According to the Economist, CSR have become mainstream in business activity. In recent years, we have seen a rise in businesses investing in social and ethical initiatives. But what is the fundamental reason for the increased adoption of CSR within business? Is the growth in CSR merely a case of firms using CSR as a way of building a stronger brand image? Or do firms have an honest concern for the environment in which they operate?

In this article, we will explore the benefits and challenges that a bank may face in implementing CSR practices and new processes.

Corporate Social Responsibility

Known as the Triple Bottom Line Framework (see figure 1), CSR is generally understood as being the method through which a company achieves a balance of economic, environmental and social practices whilst simultaneously fulfilling stakeholder expectations.

The rise in businesses implementing CSR practices has been mirrored by a rise in social responsible investments (SRI). SRI is an investment discipline that considers environmental, social and corporate governance (ESG) criteria to generate long-term competitive financial returns and positive societal impact. SRI is based upon the premise that banks adopt new ESG practices in order to meet the expectations of potential investors and thus attract new investment. 

CSR within the banking industry

UK & US Global Fortune 500 companies spend $15.2bn a year on CSR activities. In the wake of the global credit crisis, the banking industry has faced intensified regulatory pressures and public scrutiny.

The record level of regulatory fines and penalties as a result of banking malpractice has presented banks with the challenge of needing to restore public trust and establish clear and transparent business models. As a result, many top banks have begun to integrate CSR factors within their long-term investment strategy. This has served as a foundation not only for developing new products and new growth opportunities, but has also ensured better management of risk in the banks’ overall investment strategies.

For a bank, the integration of ESG is costly, both in terms of financial investment and in relation to organisational practices.

From a financial perspective, the costs of implementing CSR and sustainability within a bank may include:

  • Capital costs of CSR initiative – cost of new equipment, new products etc.
  • Recurrent cost: Continuous monitoring of compliance and CSR practices, trainings.
  • Communication costs: Communication of ethical codes/conducts to all stakeholders.
  • Staff costs: Recruitment of skilled employees, creation of dedicated team etc.

From a strategic perspective, banks will have to adopt new policies and practices within their organisational structure. This may include retraining staff, adopting new risk management practices and being highly selective with their investment portfolios. 

Benefits of implementing CSR

Although the implementation of CSR is at a high cost to banks, the financial performance of companies that have successfully implemented CSR practices has historically been high.

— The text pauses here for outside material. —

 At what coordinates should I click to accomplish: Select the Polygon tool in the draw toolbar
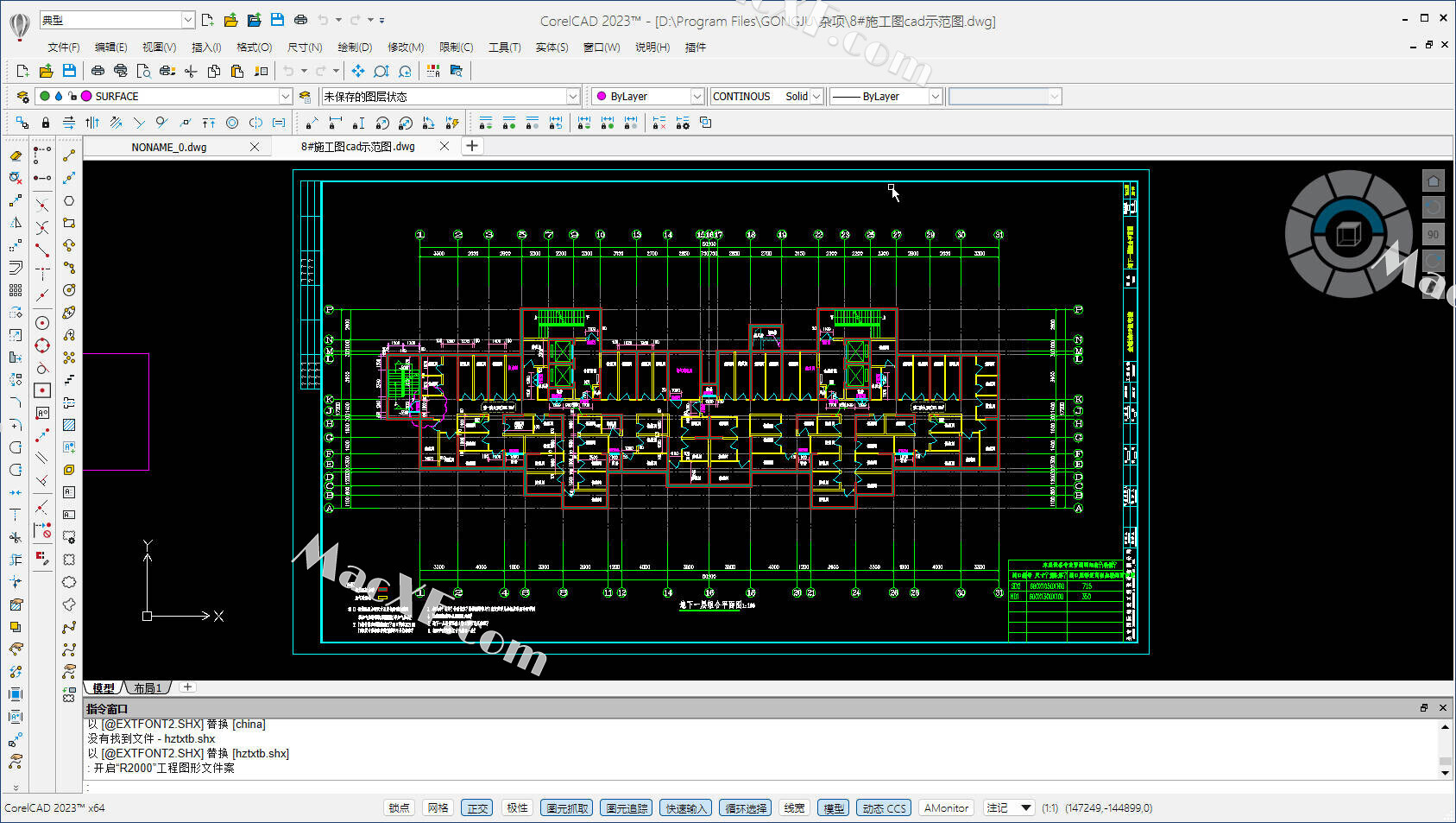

The high performance of ethical firms can be explained by two logical reasons: 

  • Companies at the forefront of implementing CSR are healthy firms that strive to shape the future in light of new social and environmental challenges.
  • CSR is a way to create new businesses, and has allowed firms to attract new investors and new growth opportunities

We can identify 4 benefits of implementing CSR, as illustrated in the diagram below:


However, we can also identify two main threats from the development of SRI and CSR.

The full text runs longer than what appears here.